▸ Collected data entries
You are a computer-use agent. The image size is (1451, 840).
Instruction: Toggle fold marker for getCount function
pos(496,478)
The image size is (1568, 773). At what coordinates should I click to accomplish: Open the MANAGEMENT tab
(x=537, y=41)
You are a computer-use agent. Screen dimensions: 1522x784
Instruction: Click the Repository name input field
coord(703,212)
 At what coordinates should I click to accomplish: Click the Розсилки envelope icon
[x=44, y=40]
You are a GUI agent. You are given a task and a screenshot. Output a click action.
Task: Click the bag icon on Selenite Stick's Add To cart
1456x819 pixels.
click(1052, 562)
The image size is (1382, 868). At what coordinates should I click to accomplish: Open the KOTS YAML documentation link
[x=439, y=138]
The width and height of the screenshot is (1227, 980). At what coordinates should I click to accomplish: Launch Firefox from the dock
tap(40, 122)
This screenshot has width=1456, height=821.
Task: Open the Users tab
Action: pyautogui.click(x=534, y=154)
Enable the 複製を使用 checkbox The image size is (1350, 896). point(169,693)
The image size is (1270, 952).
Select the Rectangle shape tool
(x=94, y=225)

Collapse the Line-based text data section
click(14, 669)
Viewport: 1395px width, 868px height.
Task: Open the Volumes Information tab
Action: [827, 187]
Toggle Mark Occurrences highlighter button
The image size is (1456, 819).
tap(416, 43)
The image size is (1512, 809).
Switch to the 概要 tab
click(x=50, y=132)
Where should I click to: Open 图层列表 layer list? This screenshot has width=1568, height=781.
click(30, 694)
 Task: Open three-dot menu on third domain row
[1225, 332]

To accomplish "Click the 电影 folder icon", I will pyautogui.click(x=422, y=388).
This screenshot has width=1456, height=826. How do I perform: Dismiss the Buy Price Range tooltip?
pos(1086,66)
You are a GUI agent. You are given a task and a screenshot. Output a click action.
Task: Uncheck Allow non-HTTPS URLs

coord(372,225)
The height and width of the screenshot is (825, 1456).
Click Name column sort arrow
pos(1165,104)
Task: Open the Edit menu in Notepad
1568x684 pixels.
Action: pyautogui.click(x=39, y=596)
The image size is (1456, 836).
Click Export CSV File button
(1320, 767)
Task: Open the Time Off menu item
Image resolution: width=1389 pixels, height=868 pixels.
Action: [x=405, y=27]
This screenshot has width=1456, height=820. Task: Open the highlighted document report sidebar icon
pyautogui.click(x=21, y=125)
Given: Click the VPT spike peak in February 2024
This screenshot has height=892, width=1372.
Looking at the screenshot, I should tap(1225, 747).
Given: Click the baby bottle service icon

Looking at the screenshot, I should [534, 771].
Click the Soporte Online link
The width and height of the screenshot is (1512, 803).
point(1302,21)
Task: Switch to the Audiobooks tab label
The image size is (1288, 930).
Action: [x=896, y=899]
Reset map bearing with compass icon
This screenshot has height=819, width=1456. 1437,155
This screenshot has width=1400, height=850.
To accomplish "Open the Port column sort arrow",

▸ Task instructions
Exactly the lines from the one holding "This screenshot has height=892, width=1372." through the end of the records above are to be returned, and nothing else.

▸ Response area
This screenshot has height=892, width=1372.
Looking at the screenshot, I should tap(1225, 747).
Given: Click the baby bottle service icon

Looking at the screenshot, I should [534, 771].
Click the Soporte Online link
The width and height of the screenshot is (1512, 803).
point(1302,21)
Task: Switch to the Audiobooks tab label
The image size is (1288, 930).
Action: [x=896, y=899]
Reset map bearing with compass icon
This screenshot has height=819, width=1456. 1437,155
This screenshot has width=1400, height=850.
To accomplish "Open the Port column sort arrow",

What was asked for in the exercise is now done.